Other odd sizes started to meet local tax laws on alcohol.
10 and 11 oz cans were produced starting in the 1950s and 14 oz cans began to be produced in the early 1960s.
Look carefully at the wording at the top of the can. 7 and 8 oz cans came into use about the same time with one exception, there is an 8 oz Fox Delux beer from the late 1930s.
All other 7 and 8 oz cans date from the early 1950s or later.
After a couple of unsuccessful years trying to sell Hamms beer to old Gunther customers, Hamms reissued Gunther Beer and the new cans read "Gunther Brewing." Still, finding out when the brewery was in business, along with the other information on this page, will help you find a date for your can. There are some exceptions from the 1970s and 1980s but for MOST cans, if it's a flat top, it dates from before 1967.
American Can Company Cans: The American Can Company (Can Co) put a very tiny date code on their cans from 1935-1953. The exceptions are some cans made for states like Oregon that banned the pull tab due to litter in the late 1970s, and some cans were made as flat tops to sell to collectors in the late 1970s and early 1980s.
Unfortunately I do not have the data needed to date a can by its state tax stamp. Sometime when a brewery closed another brewery would purchase its brand names and the new owner continued to use the old brewery name.
Find when the brewery that filled the can was in business. For example, if you search for Christian Heurich, which made Senate Beer among other brands, you will find it closed in early 1956. For example, Baltimore's Gunther Brewery was purchased by Hamms in 1959. Is the can crimped where the body meets the lid and bottom? By 1967 few brewers still used flat top cans that had to be opened with a church key.
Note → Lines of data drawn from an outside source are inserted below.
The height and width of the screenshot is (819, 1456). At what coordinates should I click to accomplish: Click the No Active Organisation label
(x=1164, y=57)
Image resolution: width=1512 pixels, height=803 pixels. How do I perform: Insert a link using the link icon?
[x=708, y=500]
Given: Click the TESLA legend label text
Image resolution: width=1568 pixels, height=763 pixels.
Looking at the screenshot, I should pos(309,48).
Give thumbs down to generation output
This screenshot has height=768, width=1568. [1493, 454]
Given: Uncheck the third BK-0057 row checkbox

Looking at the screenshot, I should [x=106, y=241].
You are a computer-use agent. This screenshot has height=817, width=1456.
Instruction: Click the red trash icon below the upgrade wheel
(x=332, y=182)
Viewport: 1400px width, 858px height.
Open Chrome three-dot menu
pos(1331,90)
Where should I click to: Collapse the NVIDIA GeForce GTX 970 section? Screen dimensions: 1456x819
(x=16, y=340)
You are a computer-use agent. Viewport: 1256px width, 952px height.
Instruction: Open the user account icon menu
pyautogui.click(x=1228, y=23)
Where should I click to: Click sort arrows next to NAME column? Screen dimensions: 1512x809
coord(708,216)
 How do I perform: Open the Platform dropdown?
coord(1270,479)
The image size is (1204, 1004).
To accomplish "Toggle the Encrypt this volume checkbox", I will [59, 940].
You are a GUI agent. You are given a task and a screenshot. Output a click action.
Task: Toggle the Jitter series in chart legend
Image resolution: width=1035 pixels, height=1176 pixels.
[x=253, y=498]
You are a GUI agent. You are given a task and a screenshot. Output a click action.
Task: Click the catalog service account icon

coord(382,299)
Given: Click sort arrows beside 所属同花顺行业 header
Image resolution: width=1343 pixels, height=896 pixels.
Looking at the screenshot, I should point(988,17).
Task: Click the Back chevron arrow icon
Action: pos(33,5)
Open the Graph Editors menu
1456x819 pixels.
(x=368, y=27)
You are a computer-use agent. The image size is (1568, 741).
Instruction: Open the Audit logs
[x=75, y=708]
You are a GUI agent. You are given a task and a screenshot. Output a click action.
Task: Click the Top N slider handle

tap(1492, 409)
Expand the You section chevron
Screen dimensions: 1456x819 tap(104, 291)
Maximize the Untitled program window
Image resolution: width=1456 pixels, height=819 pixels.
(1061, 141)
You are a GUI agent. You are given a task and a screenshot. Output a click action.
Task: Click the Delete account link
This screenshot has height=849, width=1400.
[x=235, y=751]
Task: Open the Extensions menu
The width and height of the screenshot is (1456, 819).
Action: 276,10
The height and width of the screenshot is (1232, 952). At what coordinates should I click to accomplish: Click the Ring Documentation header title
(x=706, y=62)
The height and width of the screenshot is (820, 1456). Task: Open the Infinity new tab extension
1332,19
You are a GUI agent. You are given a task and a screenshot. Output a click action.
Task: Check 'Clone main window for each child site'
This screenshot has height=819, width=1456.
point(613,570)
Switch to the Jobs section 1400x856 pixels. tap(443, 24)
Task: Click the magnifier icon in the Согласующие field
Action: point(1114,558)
There are exceptions for some West Coast cans where low profile tops were used in the late 1940s. Crowntainers were used between 1940 and about 1953-54. There should be a small box with patent information. WARNING: A lot of fake conetops have flat bottoms and high profile spouts. Flat top 15 and 16 oz cans came into use starting in 1953 so a flat top 16 oz can would date between 1953-1964.